An article in the Seattle Post Intelligencer describes efforts in that city between residents and the parks department to make their parks better places.

In March, more than 100 people packed a room at the Lake City Library, concerned about violent crime and persistent drug deals in the area. The neighborhood’s Little Brook Park had been nicknamed Little Beirut by neighbors and some law enforcement sources.

Boykins, boyfriend Aram Westergreen and others organized potlucks in the park on the second Saturday of each month. Their roommates helped out, as did their former apartment manager. A friend who speaks Spanish volunteered to make calls to non-English speaking neighbors.

Neighborhood grocery stores have donated hot dogs and buns.
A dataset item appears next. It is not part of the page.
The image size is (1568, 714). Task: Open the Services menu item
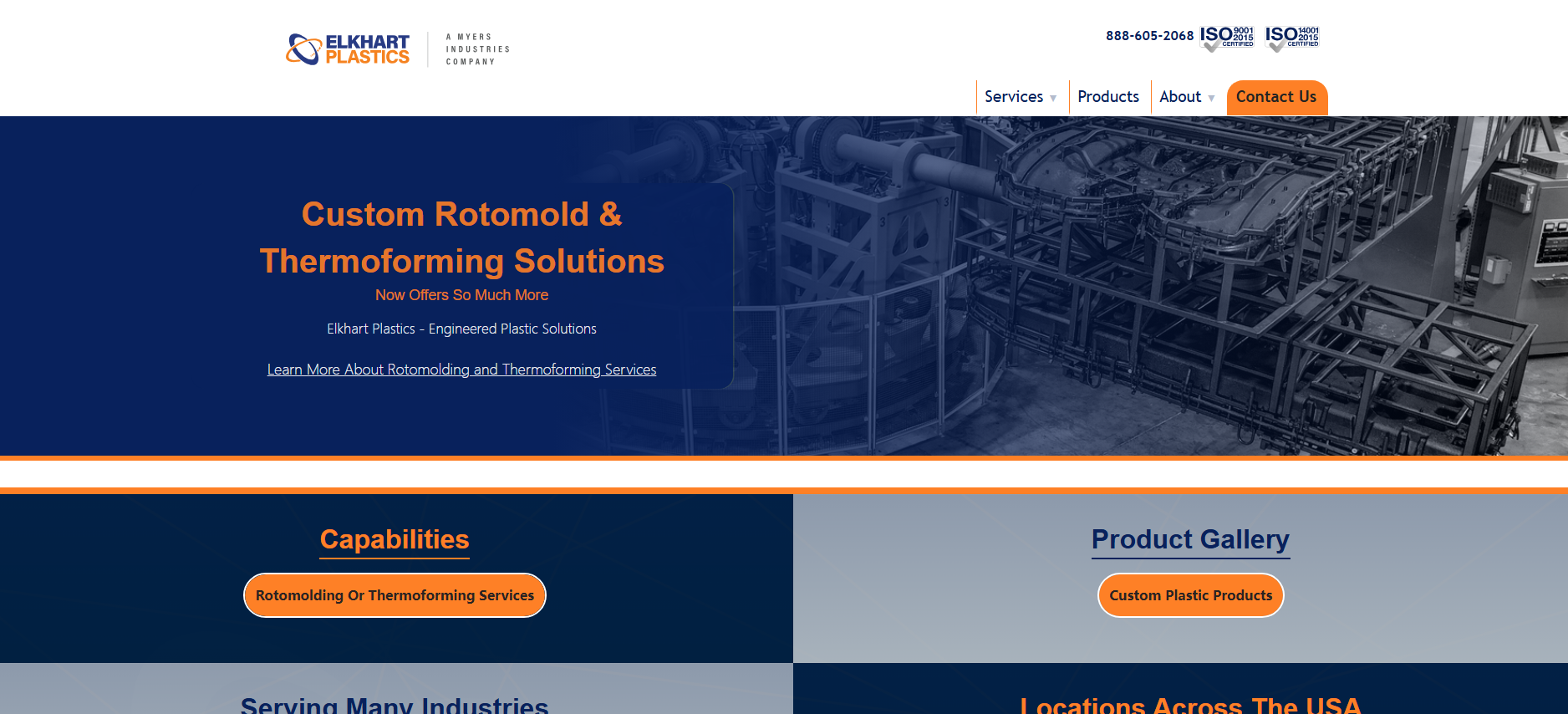tap(1013, 97)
The Lake City Pony Express chipped in with free copies for fliers.

“People are realizing there are others who care and people are talking about the park a little differently now,” Boykins said. “The parks department has really been helping us with the money aspect of it and the emotional part of it, too, when we can’t figure out how to get things.

“They’ve been great mentors.” When people such as Westergreen and Boykins contact the parks department with concerns about a park needing activities, they’re directed to the community parks coordinator. “There are a whole bunch of different tools we may use depending on the location,” Iverson said.

The parks department, through its parks coordinator, has provided small grants to local groups, film equipment to show outdoor movies and worked with residents to identify particular problem spots within parks to concentrate efforts.